ÉDITO
31 mai 2002. J’ai 13 ans. La Coupe du monde Corée/Japon a démarré depuis plusieurs jours. Cet après-midi les Bleus vont disputer leur premier match contre le Sénégal. Tout le monde y croit, on est champions du monde et d’Europe en titre. Les joueurs sont partout à la télévision (on se souvient de Marcel Desailly et sa pub pour SFR). Zidane est blessé mais reste quand même le meilleur numéro 10 de la planète (promis, j’adore Ronaldinho et le Brésil à cette époque, mais personne n’arrive à la cheville de ZZ). Cette année, les meilleurs joueurs de la planète vont s’affronter après nous avoir fait vibrer à la télévision dans une pub anthologique de Nike, The Cage.
J’habite rue Poulet à Paris dans le quartier de Château Rouge dans le 18ᵉ arrondissement. Ce jour-là, quand je sors de chez moi, tout est calme mais on sent que l’atmosphère est chargée. Dans le quartier et au collège, tout le monde ne parle que du match qui va se jouer en plein milieu de la journée. Je rentre pour le déjeuner, j’arrive à voir les 20 premières minutes du match qui a débuté à 13 h 30. Dans chacun des salons de coiffure de la rue, les gens sont devant un écran. Sur le chemin, explosion de joie, le Sénégal vient de marquer par l’entremise de Papa Bouba Diop.
J’arrive au collège, tout le monde est dans l’attente. En 2002, on n’a pas encore de téléphones portables et on scrute le moindre bruit qui pourrait provenir des habitations environnantes. On espère tous un but pour égaliser. Finalement, je sors de cours vers 16 h. Le bouche-à-oreille a déjà fait son effet, tout le monde en classe sait que la France a perdu. Dehors, c’est l’effervescence. C’est le Sénégal qui a gagné, mais pour les diasporas africaines du quartier, c’est tout le continent qui célèbre. Il faut comprendre, les Lions de la Téranga viennent de battre les champions du monde en titre. Pour le jeune garçon que je suis alors, je ne vois que l’échec de mes héros.
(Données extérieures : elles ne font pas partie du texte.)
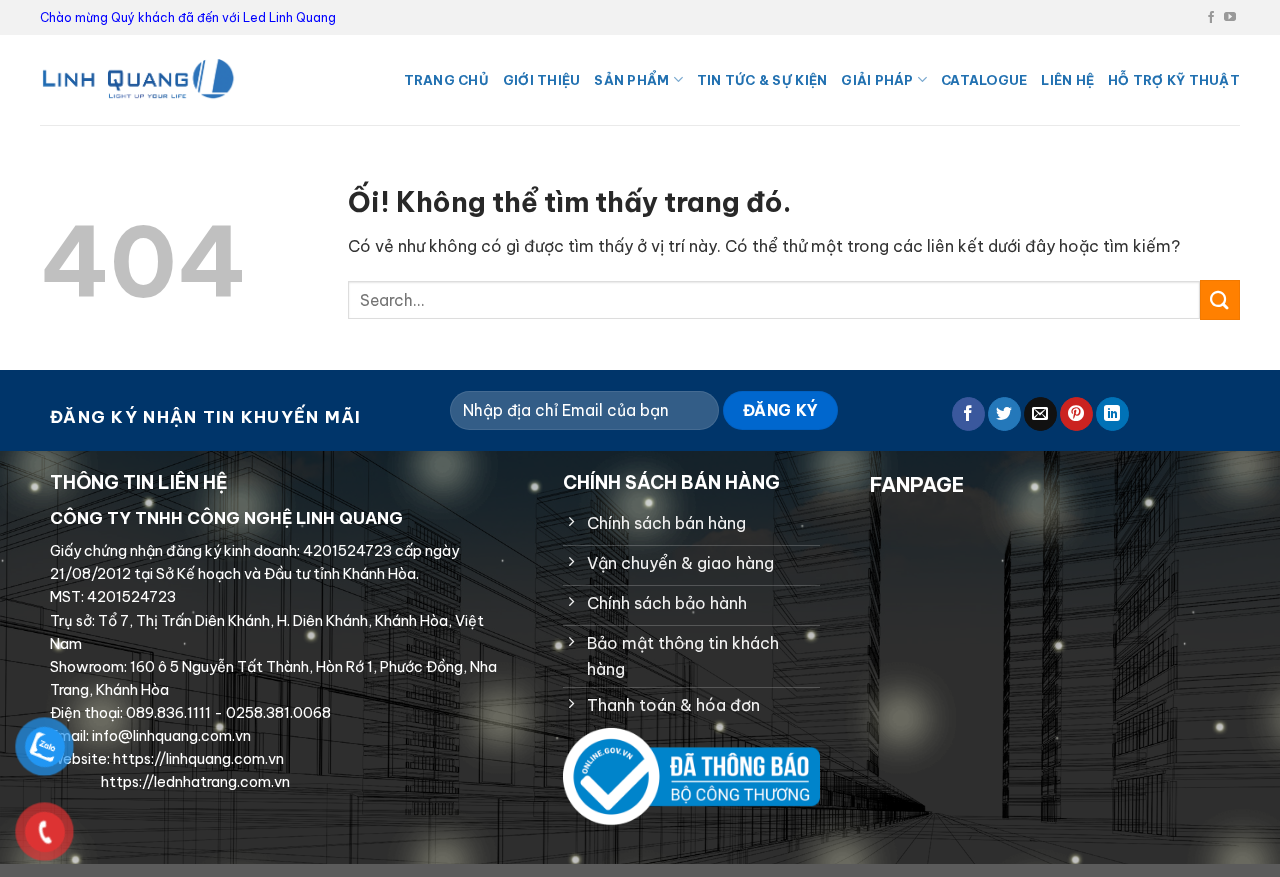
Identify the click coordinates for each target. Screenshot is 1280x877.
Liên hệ (1067, 80)
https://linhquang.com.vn (197, 759)
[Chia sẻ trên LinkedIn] (1112, 414)
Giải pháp (877, 80)
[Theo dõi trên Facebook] (1211, 18)
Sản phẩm (631, 80)
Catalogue (984, 80)
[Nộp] (1220, 299)
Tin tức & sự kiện (762, 80)
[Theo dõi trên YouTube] (1230, 18)
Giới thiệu (542, 80)
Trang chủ (446, 80)
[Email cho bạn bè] (1040, 414)
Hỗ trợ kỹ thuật (1174, 80)
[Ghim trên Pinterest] (1076, 414)
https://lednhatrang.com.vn (194, 782)
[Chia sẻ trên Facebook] (968, 414)
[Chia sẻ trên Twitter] (1004, 414)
16 juin 2026. Plus de 24 ans ont passé depuis ce jour. Les années ont passé. La France a connu l’échec de 2002, le fiasco de Knysna et l’épisode du bus en 2010. Elle a aussi connu sa deuxième étoile en 2018 en battant la Croatie en finale. Le Sénégal, de son côté, sort d’une période compliquée après avoir perdu la dernière Coupe d’Afrique des nations sur décision après l’avoir gagnée sur le terrain.
Les deux équipes ont changé mais j’imagine, même si je n’y habite plus, que rue Poulet, aujourd’hui, l’atmosphère sera toujours aussi chargée d’émotions.